*Task goal:* Here you must reproduce each line of the data exactly.

*Supplied material:*

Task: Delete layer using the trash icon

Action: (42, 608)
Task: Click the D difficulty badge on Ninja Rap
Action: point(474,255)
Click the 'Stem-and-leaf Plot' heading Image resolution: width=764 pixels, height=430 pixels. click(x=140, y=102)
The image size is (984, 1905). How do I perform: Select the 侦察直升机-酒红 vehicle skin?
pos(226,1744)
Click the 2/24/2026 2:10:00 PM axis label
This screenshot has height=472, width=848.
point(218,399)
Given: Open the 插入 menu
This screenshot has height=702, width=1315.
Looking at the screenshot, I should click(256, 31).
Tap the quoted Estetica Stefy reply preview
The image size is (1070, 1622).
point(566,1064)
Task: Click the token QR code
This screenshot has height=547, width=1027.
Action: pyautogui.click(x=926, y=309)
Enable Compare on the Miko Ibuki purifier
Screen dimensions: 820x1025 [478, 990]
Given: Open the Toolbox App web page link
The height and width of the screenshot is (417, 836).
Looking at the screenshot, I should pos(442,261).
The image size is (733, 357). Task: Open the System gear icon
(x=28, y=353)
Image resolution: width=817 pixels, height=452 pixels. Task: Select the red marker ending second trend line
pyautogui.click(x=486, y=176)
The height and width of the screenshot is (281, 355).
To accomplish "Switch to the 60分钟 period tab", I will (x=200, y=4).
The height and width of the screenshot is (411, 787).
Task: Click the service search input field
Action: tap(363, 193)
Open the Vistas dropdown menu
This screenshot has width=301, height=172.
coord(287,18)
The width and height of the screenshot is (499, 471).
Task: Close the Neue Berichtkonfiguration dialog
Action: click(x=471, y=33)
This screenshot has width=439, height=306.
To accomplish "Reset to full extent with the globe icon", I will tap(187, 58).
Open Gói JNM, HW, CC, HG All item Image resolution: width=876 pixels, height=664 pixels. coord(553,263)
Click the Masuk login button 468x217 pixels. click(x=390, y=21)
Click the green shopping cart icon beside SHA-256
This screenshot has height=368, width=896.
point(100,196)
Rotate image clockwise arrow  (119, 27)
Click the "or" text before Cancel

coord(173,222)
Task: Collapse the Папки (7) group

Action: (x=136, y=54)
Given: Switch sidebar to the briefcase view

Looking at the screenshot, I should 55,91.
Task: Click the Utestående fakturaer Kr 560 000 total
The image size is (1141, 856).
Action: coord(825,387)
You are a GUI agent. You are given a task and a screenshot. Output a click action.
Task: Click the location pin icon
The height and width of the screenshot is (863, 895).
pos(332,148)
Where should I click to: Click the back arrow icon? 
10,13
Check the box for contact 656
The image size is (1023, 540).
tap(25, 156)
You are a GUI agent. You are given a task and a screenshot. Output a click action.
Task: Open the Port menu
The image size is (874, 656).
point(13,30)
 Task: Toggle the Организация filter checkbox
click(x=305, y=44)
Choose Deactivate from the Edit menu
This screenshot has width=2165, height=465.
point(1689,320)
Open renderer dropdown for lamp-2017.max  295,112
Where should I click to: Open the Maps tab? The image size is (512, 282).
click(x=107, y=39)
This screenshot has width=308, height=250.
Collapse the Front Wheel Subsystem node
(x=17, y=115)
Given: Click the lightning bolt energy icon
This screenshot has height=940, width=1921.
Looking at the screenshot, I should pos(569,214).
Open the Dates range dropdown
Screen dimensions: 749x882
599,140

*Expected answer:*
Task: Delete layer using the trash icon

Action: (42, 608)
Task: Click the D difficulty badge on Ninja Rap
Action: point(474,255)
Click the 'Stem-and-leaf Plot' heading Image resolution: width=764 pixels, height=430 pixels. click(x=140, y=102)
The image size is (984, 1905). How do I perform: Select the 侦察直升机-酒红 vehicle skin?
pos(226,1744)
Click the 2/24/2026 2:10:00 PM axis label
This screenshot has height=472, width=848.
point(218,399)
Given: Open the 插入 menu
This screenshot has height=702, width=1315.
Looking at the screenshot, I should click(256, 31).
Tap the quoted Estetica Stefy reply preview
The image size is (1070, 1622).
point(566,1064)
Task: Click the token QR code
This screenshot has height=547, width=1027.
Action: pyautogui.click(x=926, y=309)
Enable Compare on the Miko Ibuki purifier
Screen dimensions: 820x1025 [478, 990]
Given: Open the Toolbox App web page link
The height and width of the screenshot is (417, 836).
Looking at the screenshot, I should pos(442,261).
The image size is (733, 357). Task: Open the System gear icon
(x=28, y=353)
Image resolution: width=817 pixels, height=452 pixels. Task: Select the red marker ending second trend line
pyautogui.click(x=486, y=176)
The height and width of the screenshot is (281, 355).
To accomplish "Switch to the 60分钟 period tab", I will (x=200, y=4).
The height and width of the screenshot is (411, 787).
Task: Click the service search input field
Action: tap(363, 193)
Open the Vistas dropdown menu
This screenshot has width=301, height=172.
coord(287,18)
The width and height of the screenshot is (499, 471).
Task: Close the Neue Berichtkonfiguration dialog
Action: click(x=471, y=33)
This screenshot has width=439, height=306.
To accomplish "Reset to full extent with the globe icon", I will tap(187, 58).
Open Gói JNM, HW, CC, HG All item Image resolution: width=876 pixels, height=664 pixels. coord(553,263)
Click the Masuk login button 468x217 pixels. click(x=390, y=21)
Click the green shopping cart icon beside SHA-256
This screenshot has height=368, width=896.
point(100,196)
Rotate image clockwise arrow  (119, 27)
Click the "or" text before Cancel

coord(173,222)
Task: Collapse the Папки (7) group

Action: (x=136, y=54)
Given: Switch sidebar to the briefcase view

Looking at the screenshot, I should 55,91.
Task: Click the Utestående fakturaer Kr 560 000 total
The image size is (1141, 856).
Action: coord(825,387)
You are a GUI agent. You are given a task and a screenshot. Output a click action.
Task: Click the location pin icon
The height and width of the screenshot is (863, 895).
pos(332,148)
Where should I click to: Click the back arrow icon? 
10,13
Check the box for contact 656
The image size is (1023, 540).
tap(25, 156)
You are a GUI agent. You are given a task and a screenshot. Output a click action.
Task: Open the Port menu
The image size is (874, 656).
point(13,30)
 Task: Toggle the Организация filter checkbox
click(x=305, y=44)
Choose Deactivate from the Edit menu
This screenshot has width=2165, height=465.
point(1689,320)
Open renderer dropdown for lamp-2017.max  295,112
Where should I click to: Open the Maps tab? The image size is (512, 282).
click(x=107, y=39)
This screenshot has width=308, height=250.
Collapse the Front Wheel Subsystem node
(x=17, y=115)
Given: Click the lightning bolt energy icon
This screenshot has height=940, width=1921.
Looking at the screenshot, I should pos(569,214).
Open the Dates range dropdown
Screen dimensions: 749x882
599,140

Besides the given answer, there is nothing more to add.